This weekend we were in Virginia wine country and decided to do a little winery-hopping. We stopped in Chrysalis Vineyards where OPH will be hosting their big fundraiser Bark, Wag, and Wine this September. It’s a gorgeous place with excellent wines, so we very much hope to attend. (You should, too!)
The day after we visited Chrysalis, we stopped into Barrel Oak Winery whose very name invites dogs (BOW – get it?) BOW was a bit over-the-top-dog-friendly. In fact, on this day they were overrun with Westies. For those of you unfamiliar, these are small wiry-haired white dogs that yap.
There were Westies everywhere you looked and it made for very intentional foot travel as I didn’t want to step on one.
There were a few dog-sized dogs visiting the winery as well and compared to the somewhat frenetic Westies they seemed like large, lumbering behemoths. I don’t sound like a dog person, do I? I’m probably exaggerating and maybe it was just that I missed my BIG foster dog of the moment.
Nick and I kept whispering, “We should have brought Carla – she would shut these little guys up with a single booming bark.” Bringing Carla would have been like showing up the mini-bike rally with a tricked out Harley.
Upon further investigation I discovered that it was Westie Rescue day at the winery.
Now, let’s be clear. I am all about dog rescues, am I not? I am a complete sacrifice-your-carpet-and-your-sanity committed dog rescuer.

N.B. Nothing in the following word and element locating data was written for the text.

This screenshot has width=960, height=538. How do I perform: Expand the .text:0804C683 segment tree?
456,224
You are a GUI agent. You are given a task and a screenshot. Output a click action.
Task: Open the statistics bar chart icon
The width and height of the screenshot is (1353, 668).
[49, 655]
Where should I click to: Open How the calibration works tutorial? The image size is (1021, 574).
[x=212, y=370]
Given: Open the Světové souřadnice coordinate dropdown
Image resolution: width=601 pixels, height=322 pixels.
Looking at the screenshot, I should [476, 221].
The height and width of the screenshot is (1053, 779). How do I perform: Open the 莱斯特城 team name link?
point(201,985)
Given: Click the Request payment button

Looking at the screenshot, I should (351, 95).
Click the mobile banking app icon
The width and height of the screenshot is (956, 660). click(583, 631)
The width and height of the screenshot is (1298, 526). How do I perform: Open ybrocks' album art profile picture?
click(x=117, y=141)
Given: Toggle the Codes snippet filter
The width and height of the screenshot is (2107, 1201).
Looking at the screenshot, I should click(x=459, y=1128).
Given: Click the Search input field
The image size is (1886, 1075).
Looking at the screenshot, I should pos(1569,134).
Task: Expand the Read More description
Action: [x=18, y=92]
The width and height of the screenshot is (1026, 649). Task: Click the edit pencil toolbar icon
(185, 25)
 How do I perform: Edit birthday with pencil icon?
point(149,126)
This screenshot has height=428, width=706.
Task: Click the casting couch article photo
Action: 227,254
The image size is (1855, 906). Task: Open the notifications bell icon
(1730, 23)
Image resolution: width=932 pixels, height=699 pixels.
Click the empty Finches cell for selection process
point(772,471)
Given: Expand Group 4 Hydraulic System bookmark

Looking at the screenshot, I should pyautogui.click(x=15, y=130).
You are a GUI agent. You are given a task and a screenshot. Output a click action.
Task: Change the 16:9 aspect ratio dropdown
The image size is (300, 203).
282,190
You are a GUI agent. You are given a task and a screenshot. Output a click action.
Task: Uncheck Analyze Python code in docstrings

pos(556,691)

But what, pray tell, are Westies being rescued from? I’m fairly certain there are no underground Westie-racing or fighting networks where Westies are being starved and/or mentally trained to be killers.
Purebred Westies cost between $500-$1500 (I looked it up). So I’m guessing anyone with a Westie on their hands paid dearly for it and isn’t going to leave it running loose for the dog catcher.
Maybe I’m being snotty. Maybe there is a GREAT need for a Westie Rescue. Maybe people get tired of brushing their hair or that yap gives them a headache.
I went to the official Westie (West Highland White Terrier) club website. Not only did it say you had to wait 6 months to a year to procure a Westie, but the website listed them as ideal companions – energetic but not hyper, not too yappy, not prone to digging (ahem, this is a terrier we’re talking about here, I’m just sayin’.), easy to housebreak, sturdy, great with children,
smart, nearly hypoallergenic, wonderful travelers(just be sure to get a “backpack and life preserver made especially for dogs”), and they shed so little you can easily pick up the excess hair with a lint brush!
So who’s tossing out their Westies for this rescue to rescue?
Again, apologies to the Westie lovers out there. I can see there is much to love about a Westie. I’m just trying to understand why you’d need an entire organization dedicated to rescuing only Westies. I did visit the Westie Rescue USA website and I was simply dumbstruck. I had no idea. I knew about greyhound rescues, pit-bull rescues – these make complete sense – these breeds have been abused and misunderstood for years and need dedicated SPECIAL people to help them. The way I see it, the Westies already have it pretty good. And yet they have an entire national network of rescuers dedicated solely to Westies. I’m thinking I could foster a Westie and move it faster than I moved my perfect foster Stitch.
Alright, I’m ready to be schooled on this. I’m sure some nut (aka passionate dog lover) out there will set me straight on the urgency of Westie rescue. And beyond that, really, who am I to be talking since I’m only a few months into this dog fostering gig.
I just think, why would you want something so small and yappy, when you could have a dog of stature with a real bark – a dog like my beautiful Carla….
Who is still patiently waiting and wishing for her forever mommy or daddy to turn up….Then they can take her to the OPH gala in September at Chrysalis Vineyards and wow everyone with a dog who will clearly surpass all the others in sheer barkability.